Observability API
Monitor provider health, rate limits, token usage, cost, latency, and full request traces in real time.
Overview
The Observability API gives you live visibility into how the backend is performing — circuit breaker states, rate limit headroom, per-model metrics, and full execution traces for debugging.

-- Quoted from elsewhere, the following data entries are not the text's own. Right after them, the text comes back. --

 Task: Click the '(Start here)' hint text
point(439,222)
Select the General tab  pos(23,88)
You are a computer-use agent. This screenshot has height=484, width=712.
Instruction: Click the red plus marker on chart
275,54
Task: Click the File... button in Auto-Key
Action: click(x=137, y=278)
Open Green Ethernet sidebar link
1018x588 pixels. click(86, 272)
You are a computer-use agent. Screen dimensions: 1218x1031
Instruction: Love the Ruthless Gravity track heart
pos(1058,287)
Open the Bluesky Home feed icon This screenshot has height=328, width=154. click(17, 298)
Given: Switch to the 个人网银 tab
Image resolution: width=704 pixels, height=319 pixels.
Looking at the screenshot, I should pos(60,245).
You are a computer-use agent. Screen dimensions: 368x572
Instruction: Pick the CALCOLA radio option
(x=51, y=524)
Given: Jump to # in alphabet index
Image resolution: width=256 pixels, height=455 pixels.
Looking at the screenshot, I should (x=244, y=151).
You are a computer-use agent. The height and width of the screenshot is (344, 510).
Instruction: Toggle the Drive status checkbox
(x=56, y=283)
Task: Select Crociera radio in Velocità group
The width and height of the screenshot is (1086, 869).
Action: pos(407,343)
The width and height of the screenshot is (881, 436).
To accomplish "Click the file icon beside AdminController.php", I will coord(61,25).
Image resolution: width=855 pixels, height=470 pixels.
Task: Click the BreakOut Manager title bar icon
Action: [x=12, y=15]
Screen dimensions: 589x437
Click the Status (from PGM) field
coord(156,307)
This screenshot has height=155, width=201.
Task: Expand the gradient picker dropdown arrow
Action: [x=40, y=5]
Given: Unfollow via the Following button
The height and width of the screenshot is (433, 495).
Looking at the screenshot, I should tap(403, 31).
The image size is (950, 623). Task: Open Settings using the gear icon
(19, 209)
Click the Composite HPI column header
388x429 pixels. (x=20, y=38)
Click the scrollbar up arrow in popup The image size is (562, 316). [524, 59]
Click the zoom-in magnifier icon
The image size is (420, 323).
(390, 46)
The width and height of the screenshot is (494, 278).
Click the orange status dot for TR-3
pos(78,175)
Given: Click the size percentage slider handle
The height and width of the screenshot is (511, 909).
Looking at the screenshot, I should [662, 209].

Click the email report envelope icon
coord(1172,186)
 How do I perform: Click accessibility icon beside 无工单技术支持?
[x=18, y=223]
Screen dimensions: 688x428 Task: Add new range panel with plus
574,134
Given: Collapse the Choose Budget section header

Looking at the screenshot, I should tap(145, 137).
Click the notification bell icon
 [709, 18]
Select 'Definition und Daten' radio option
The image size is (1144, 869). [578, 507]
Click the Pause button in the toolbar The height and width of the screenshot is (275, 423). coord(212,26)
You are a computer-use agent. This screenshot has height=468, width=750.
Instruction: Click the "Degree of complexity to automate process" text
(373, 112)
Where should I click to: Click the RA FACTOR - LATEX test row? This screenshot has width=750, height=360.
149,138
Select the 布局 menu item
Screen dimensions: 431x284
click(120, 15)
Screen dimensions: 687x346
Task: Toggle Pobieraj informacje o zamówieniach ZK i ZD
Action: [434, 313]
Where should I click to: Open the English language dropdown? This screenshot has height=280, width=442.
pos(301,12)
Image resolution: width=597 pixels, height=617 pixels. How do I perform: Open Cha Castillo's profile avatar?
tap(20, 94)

All endpoints require authentication:
Authorization: Bearer YOUR_API_KEY
Provider Health
Circuit Breaker State
GET /circuit-state
Returns the circuit breaker state for each configured AI provider.
{
"providers": {
"gemini": { "state": "closed", "failure_count": 0, "last_failure": null },
"groq": { "state": "open", "failure_count": 5, "last_failure": "2026-03-21T14:55:00Z", "retry_after": "2026-03-21T15:00:00Z" },
"mistral":{ "state": "half_open", "failure_count": 2, "last_failure": "2026-03-21T14:58:00Z" }
}
}
| State | Meaning |
|-------|---------|
| closed | Provider healthy — requests flow normally |
| open | Provider failing — requests are blocked until retry_after |
| half_open | Testing recovery — one probe request allowed through |
Rate Limit Status
GET /rate-status
{
"providers": {
"gemini": { "requests_remaining": 580, "tokens_remaining": 950000, "reset_at": "2026-03-21T15:00:00Z" },
"groq": { "requests_remaining": 28, "tokens_remaining": 120000, "reset_at": "2026-03-21T14:59:00Z" }
}
}
Combined Provider Status
GET /providers/status
Single endpoint combining circuit state and rate limits for all providers.
{
"providers": {
"gemini": {
"circuit": "closed",
"requests_remaining": 580,
"tokens_remaining": 950000,
"healthy": true
}
},
"healthy_count": 5,
"total_count": 7
}
Metrics
Aggregated Metrics
GET /metrics
{
"period": "1h",
"total_requests": 1240,
"error_rate": 0.012,
"latency": {
"p50_ms": 420,
"p95_ms": 1840
},
"by_model": {
"gemini-2.0-flash": { "requests": 830, "errors": 8, "p50_ms": 380 },
"deepseek-chat": { "requests": 410, "errors": 7, "p50_ms": 510 }
}
}
Usage Dashboard
GET /usage
Real-time per-model usage breakdown including token counts, cost, and latency.
{
"window": "24h",
"models": [
{
"model": "gemini-2.0-flash",
"requests": 2840,
"input_tokens": 4200000,
"output_tokens": 980000,
"cost_usd": 1.24,
"avg_latency_ms": 395
}
],
"totals": {
"requests": 3100,
"input_tokens": 4600000,
"output_tokens": 1050000,
"cost_usd": 1.87
}
}
Request History
GET /history?limit=20
Returns a summary of the last N requests — model used, token counts, latency, and outcome.
{
"requests": [
{
"request_id": "req_abc123",
"model": "gemini-2.0-flash",
"input_tokens": 1240,
"output_tokens": 387,
"latency_ms": 412,
"status": "success",
"timestamp": "2026-03-21T14:59:01Z"
}
]
}
Traces
Request Trace
GET /trace?request_id=req_abc123
Full execution DAG for a single request — every model call, tool call, retrieval, and ensemble vote recorded as a node.
{
"request_id": "req_abc123",
"duration_ms": 1240,
"nodes": [
{ "id": "n1", "type": "retrieval", "label": "RAG query", "duration_ms": 18 },
{ "id": "n2", "type": "model_call", "label": "gemini-2.0-flash", "duration_ms": 412, "parent": "n1" },
{ "id": "n3", "type": "tool_call", "label": "read_file", "duration_ms": 3, "parent": "n2" },
{ "id": "n4", "type": "model_call", "label": "gemini-2.0-flash", "duration_ms": 807, "parent": "n3" }
]
}
Recent Traces
GET /traces?limit=10
Summaries of the most recent request traces — useful for spotting slow or failed requests at a glance.
Model Catalog
Available Models
GET /models
Lists all configured models with current health status.
{
"models": [
{ "id": "gemini-2.0-flash", "provider": "gemini", "healthy": true, "latency_p50_ms": 380 },
{ "id": "deepseek-chat", "provider": "deepseek","healthy": true, "latency_p50_ms": 510 },
{ "id": "groq-llama", "provider": "groq", "healthy": false, "circuit": "open" }
]
}
Full Catalog
GET /models/catalog
Complete model catalog with capability metadata.
{
"models": [
{
"id": "gemini-2.0-flash",
"provider": "gemini",
"context_window": 1000000,
"speed": "fast",
"quality": "high",
"cost_per_1m_input_tokens_usd": 0.10,
"cost_per_1m_output_tokens_usd": 0.40,
"supports_tools": true,
"supports_vision": true
}
]
}
Poll /providers/status in your dashboard to surface provider degradation to users before they hit errors. Circuit breaker state changes are a leading indicator of upstream issues.